Depois de muito ponderar, abandonei, por agora, alguns planos que tinha feito em Maio, porque neste momento estou entusiasmada e, ao mesmo tempo, dividida entre dois projetos (também de inglesas) que quero muito começar. E a culpa é da Jackie Ahistrom, com o seu entusiasmo contagiante, as descobertas que vai partilhando e as histórias que vai recontando. Por um lado, quero fazer o Sampler da Beatrix Potter, adaptando-o à minha realidade alterando as iniciais, talvez bordando apenas as dos meus filhos, as minhas e as do Zé. Por outro, sonho com o Sampler da Hannah Whitaker, mas transformando-o numa peça da família Amaral, com as iniciais dos meus pais e dos meus irmãos, acompanhadas por uma frase escolhida por mim. Seria uma adaptação significativa do modelo original, mas faria todo o sentido para as gerações futuras da nossa Família.
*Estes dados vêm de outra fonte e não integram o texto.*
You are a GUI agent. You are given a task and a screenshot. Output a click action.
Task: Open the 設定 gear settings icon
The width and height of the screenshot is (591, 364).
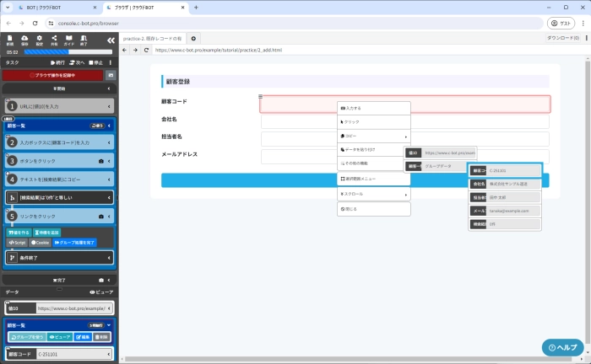(x=40, y=40)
Aguardo os linhos que encomendei, para escolher entre os que tenho e os que estão para chegar, não tendo, infelizmente, encontrado o linho recomendado.
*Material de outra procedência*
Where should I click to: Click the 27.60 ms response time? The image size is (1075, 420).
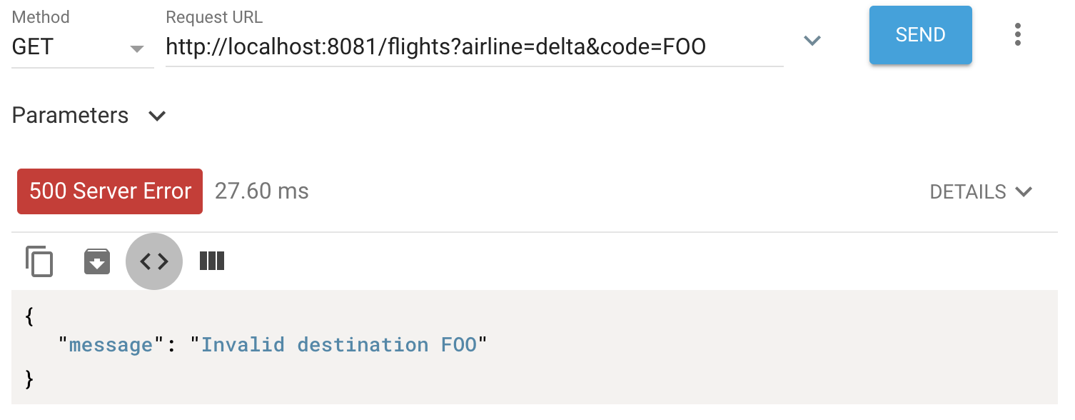[262, 191]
Enquanto penso nestes novos projetos, lembro-me também de um outro que continua à espera de ser terminado. É um painel muito especial, onde quero bordar uma frase do meu pai: "Só quero um caminho para andar". Nessa peça já comecei a escrever, na ponta da agulha, uma parte da minha própria história. Falta apenas continuar, mas o entusiasmo do meu regresso ao ponto de cruz foi tão grande que acabou por se tornar uma barreira para os outros projetos.
E há ainda outro projeto, uma manta de patchwork feita com as camisas do meu pai, onde quero aplicar/ montar, com retalhos de tecido, aviões. Ainda me falta a força emocional para pegar na tesoura e começar a transformar as camisas do "pilotaço" em aviões. Sei que um dia o farei, mas ainda não chegou o momento.
Todas estas ideias deixam a minha cabeça a mil, o coração com palpitações e vou tendo algumas insónias. Tenho uma certa ansiedade por sentir que o tempo nunca chega para tudo aquilo que gostaria de fazer. Mas também tenho aprendido uma coisa importante: não preciso de esperar pela reforma para me dedicar a estes projetos, na companhia dos meus irmão, na nossa Casa de Família. Não preciso de os terminar rapidamente, posso fazê-los ao ritmo da minha vida. No fundo, o que importa é continuar a fazer, estimular o cérebro e alimentar a minha paixão pelas agulhas. E talvez um dia, quando alguém pegar numa destas peças e se interrogar sobre quem a bordou, encontre ali muito mais do que um bordado. Encontre uma vida vivida em família, numa família numerosa, onde estão presentes pais, avós, filhos, netos, irmãos, tios e sobrinhos. O que me levou a terminar assim este exercício de escrita, que já vai longo e que era só para arrumar ideias e desacelerar?* Porque queria terminar a minha linha de pensamento, não com um ponto final, mas com fotografias que hoje partilhámos entre irmãos, sinalizando o Dia dos Irmãos — o melhor presente que os meus pais me podiam ter dado!